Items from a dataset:
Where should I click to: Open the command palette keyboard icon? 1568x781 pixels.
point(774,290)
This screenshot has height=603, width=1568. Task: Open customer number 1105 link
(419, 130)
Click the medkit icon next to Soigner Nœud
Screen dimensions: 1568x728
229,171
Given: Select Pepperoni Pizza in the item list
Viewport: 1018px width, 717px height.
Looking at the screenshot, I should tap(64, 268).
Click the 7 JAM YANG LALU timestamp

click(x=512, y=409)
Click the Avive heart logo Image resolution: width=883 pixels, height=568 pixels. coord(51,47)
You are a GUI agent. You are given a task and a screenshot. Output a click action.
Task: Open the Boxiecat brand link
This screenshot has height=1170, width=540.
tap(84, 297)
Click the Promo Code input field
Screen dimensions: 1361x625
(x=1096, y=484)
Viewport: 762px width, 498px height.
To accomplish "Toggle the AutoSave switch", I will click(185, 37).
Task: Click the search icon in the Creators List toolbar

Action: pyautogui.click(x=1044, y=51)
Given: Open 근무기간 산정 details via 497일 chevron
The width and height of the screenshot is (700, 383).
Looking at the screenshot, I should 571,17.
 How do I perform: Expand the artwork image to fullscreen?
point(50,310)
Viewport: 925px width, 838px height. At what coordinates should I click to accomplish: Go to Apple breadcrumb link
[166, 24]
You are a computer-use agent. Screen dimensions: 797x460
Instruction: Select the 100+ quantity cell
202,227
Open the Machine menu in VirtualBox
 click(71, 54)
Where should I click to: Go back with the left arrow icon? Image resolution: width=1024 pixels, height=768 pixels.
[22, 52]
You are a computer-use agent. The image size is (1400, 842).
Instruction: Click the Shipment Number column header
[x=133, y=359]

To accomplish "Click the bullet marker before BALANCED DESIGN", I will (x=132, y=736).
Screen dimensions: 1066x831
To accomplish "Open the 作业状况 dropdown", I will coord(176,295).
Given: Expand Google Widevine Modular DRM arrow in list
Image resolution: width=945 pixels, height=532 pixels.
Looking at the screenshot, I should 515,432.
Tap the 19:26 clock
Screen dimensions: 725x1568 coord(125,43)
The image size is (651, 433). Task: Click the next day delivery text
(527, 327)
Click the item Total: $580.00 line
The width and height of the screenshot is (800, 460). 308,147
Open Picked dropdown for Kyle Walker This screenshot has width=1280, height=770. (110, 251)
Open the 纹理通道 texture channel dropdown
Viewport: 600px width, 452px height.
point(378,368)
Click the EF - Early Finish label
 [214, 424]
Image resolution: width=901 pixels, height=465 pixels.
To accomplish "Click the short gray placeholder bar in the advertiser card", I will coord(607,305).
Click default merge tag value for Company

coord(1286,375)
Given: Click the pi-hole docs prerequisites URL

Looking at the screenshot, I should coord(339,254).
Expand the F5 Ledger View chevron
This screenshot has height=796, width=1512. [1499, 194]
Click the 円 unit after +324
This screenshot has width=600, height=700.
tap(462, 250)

▶ [What the exercise asks] Search the entries for the string "computer" and copy each line where it occurs.

▶ [Finished task]
You are a computer-use agent. Screen dimensions: 797x460
You are a computer-use agent. The image size is (1400, 842).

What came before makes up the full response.